Several studies report that infants track the results of numerically relevant transformations—adding or taking away objects from a set. That is, when an object is added to a set, they expect to see more objects than were previously in the set and when an object is taken away, they expect to see fewer objects than were previously in the set. Wynn (1992a) found that after a set was transformed by the addition or subtraction of an object, 5-month-old infants looked longer at the “impossible” result (e.g., 1 + 1 = 1) than at the “correct” result. However, as for numerical discrimination, subsequent studies suggest that their performance may reflect sensitivity to continuous (cumulative size of objects) amount rather than to numerosity (Feigenson, Carey, and Spelke, 2002). For the problem 1 + 1, infants looked longer at 2, the expected number of objects, when the cumulative size of the two objects was changed than at three, the impossible number of objects, when the cumulative size of the objects was correct—that is, when the cumulative area of the three objects was equivalent to the area that would have resulted from the 1 + 1 addition.
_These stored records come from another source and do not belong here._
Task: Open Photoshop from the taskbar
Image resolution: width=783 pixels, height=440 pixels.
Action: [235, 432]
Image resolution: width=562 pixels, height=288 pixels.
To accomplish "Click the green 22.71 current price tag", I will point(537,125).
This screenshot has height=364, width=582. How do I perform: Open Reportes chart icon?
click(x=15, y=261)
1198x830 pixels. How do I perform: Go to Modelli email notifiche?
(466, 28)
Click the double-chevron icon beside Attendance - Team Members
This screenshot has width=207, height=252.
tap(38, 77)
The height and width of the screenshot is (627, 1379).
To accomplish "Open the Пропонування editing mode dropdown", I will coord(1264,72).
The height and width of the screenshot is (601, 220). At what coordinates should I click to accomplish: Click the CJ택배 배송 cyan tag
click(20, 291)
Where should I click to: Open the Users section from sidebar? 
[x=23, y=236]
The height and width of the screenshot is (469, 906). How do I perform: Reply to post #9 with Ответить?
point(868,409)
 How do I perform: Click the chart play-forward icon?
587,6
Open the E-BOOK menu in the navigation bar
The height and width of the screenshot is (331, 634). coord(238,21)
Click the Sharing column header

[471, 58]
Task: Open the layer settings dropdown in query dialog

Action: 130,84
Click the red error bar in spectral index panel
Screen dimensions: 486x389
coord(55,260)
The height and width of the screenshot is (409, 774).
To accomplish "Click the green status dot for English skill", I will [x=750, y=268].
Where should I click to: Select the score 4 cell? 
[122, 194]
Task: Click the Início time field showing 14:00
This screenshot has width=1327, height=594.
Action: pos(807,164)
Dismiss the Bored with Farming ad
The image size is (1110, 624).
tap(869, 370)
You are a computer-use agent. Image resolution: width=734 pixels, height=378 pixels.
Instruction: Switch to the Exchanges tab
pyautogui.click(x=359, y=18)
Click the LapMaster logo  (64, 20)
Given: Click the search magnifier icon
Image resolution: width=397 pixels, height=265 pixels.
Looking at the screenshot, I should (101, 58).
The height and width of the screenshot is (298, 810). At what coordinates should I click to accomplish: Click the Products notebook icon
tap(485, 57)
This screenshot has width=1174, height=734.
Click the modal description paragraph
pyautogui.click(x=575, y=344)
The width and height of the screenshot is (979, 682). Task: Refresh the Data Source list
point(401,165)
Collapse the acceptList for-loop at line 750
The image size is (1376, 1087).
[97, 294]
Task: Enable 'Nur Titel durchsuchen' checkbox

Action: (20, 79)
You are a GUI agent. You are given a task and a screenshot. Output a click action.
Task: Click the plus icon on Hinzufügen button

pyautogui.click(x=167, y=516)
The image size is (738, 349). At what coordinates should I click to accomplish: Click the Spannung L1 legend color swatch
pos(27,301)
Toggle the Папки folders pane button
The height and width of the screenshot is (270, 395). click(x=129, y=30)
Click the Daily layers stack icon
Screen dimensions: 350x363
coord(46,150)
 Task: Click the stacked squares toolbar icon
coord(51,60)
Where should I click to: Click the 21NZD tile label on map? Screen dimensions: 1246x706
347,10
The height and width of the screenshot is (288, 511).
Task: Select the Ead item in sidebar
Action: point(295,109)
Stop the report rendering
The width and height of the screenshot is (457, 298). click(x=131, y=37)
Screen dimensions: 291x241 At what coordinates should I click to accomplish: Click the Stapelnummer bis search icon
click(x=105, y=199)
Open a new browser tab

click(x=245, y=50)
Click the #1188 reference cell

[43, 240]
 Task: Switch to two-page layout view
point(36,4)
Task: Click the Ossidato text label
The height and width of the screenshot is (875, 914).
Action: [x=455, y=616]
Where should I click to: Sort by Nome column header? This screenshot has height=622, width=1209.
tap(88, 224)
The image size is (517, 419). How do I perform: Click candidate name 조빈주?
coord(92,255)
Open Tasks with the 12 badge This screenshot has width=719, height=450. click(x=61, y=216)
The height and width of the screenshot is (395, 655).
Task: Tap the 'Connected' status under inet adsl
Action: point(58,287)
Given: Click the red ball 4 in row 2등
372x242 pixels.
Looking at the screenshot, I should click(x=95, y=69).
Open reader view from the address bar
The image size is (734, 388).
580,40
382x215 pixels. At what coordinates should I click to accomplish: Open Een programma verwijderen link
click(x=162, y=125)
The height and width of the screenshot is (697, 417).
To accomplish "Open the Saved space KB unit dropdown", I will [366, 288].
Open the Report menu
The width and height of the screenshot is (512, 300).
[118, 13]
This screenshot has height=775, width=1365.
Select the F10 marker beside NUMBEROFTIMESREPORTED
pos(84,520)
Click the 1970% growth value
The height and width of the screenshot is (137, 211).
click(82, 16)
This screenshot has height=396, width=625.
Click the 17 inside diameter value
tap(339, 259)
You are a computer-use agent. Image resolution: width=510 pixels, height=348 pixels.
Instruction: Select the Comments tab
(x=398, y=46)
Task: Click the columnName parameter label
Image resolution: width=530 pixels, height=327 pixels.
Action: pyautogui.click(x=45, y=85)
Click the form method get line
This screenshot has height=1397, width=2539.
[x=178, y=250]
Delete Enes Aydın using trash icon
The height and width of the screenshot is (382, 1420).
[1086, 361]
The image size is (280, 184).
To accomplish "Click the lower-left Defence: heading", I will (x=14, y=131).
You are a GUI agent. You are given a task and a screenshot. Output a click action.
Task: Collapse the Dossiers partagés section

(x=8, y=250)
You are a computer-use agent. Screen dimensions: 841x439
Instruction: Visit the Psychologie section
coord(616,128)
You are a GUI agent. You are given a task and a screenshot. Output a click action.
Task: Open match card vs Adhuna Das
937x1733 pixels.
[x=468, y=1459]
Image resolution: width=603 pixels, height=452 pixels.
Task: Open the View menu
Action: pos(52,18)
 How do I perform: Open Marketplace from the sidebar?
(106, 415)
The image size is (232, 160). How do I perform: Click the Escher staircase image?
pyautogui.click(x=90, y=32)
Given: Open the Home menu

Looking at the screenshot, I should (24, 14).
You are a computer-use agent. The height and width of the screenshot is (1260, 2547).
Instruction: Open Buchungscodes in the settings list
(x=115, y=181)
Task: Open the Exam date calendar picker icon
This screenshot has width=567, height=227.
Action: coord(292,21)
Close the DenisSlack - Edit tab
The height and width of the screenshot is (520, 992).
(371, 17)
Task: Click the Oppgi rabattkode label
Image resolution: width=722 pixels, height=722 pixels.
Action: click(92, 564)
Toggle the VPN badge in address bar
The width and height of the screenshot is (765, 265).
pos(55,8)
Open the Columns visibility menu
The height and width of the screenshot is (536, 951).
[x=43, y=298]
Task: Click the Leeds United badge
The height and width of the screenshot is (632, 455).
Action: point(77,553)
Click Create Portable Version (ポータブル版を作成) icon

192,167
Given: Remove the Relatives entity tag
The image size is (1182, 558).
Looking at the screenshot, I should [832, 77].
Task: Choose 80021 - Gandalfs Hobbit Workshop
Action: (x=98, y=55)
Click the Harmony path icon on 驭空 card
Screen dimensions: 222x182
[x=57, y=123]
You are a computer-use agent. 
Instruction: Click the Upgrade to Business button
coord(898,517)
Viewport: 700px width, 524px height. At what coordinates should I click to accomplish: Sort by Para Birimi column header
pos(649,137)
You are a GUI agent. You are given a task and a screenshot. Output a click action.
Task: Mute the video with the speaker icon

Cohen and Marks (2002) suggested an alternative explanation for Wynn’s results. In particular, they suggest that the findings could be attributable to a familiarity preference rather than to an ability to carry out numerical transformations. For the problem 1 + 1 = 2, they point out that infants more often see one object, as there was a single object in the first display of every trial and thus, based on familiarity, look more at 1 (the incorrect answer). A similar argument was made for looking more at 2 for the problem 2 − 1.
Although their findings support this hypothesis, a more recent study by Kobayashi et al. (2004) provides evidence that infants look longer at 1 + 1 = 3 and 1 + 2 = 3 than at 1 + 1 + 2 and 1 + 2 = 3 when the first addend is a visual object and the second addend consists of a tone(s). This paradigm cannot be explained by the familiarity preference because, for each problem, infants see only one element on the stage.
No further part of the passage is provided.